Understand? We can't test Doctors and Nurses travelling here from other countries in the EEA/EU for their comprehension of English even though it is resulting in the deaths of patients because the EU says so, and to go ahead and do it was to risk getting fined... even though this particular law is flouted in other EU countries, such as France. Andy Burnham additionally points out that the EU directive cannot be reviewed until 2012.

The Government and the Opposition Parties cannot do a thing about this issue, so they just will not talk about it. That, right there is our modern politics. We are supine to the real government in Brussels and as I said the other day, the reason all of the parties (or collectively, "the Westminster Party") seem the same these days is because they are; they are governing in the wastelands that the EU has left for them or just not got around to yet, which is not a whole lot in the grand scheme of things.

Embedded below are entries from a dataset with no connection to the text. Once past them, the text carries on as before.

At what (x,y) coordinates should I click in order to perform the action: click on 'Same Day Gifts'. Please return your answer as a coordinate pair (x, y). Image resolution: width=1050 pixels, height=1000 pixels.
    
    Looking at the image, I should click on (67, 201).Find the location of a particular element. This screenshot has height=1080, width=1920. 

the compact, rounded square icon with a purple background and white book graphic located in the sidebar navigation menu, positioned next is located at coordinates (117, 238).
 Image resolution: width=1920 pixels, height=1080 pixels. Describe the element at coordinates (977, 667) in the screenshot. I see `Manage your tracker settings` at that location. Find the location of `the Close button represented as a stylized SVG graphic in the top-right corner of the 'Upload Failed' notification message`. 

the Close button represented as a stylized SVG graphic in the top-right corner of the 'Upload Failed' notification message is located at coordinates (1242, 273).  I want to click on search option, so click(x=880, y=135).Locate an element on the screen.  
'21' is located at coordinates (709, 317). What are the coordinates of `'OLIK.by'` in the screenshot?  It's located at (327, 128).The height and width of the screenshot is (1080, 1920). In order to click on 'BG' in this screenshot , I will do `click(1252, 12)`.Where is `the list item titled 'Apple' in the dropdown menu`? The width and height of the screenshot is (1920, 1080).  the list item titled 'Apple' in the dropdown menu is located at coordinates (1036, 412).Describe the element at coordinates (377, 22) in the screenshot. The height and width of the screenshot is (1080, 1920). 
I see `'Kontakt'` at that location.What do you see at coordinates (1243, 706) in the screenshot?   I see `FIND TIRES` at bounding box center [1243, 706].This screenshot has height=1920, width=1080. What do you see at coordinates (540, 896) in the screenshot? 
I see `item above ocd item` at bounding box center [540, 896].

There will rightly be much talk during this General Election about the NHS but you will not get a policy or a commitment from any of the main parties on the issue if testing NHS Staff to ensure an adequate level of English because they know that they can't do a damned thing about it; not that they want you to know this of course, these kinds of issues might have people questioning whether in that case we should be in the EU at all, and that is an issue they definitely do not want to talk about between now and election night.

2 comments:

Anonymous said...

Agreed Daniel1979, this EU lunacy has got to stop. I bet that an EU directive, lies at the heart of most, if not all, of our problems.

Daniel1979 said...

Absolutely Harry, I just wish the political debate could be more open about it.

If people dying in the NHS centred on a twist of UK legislation or on the amount of funding the media and LIB/LAB/CON would be all over it. But because it is the EU, virtual silence.

I too reckon at the heart of nearly all our woes is an EU Directive.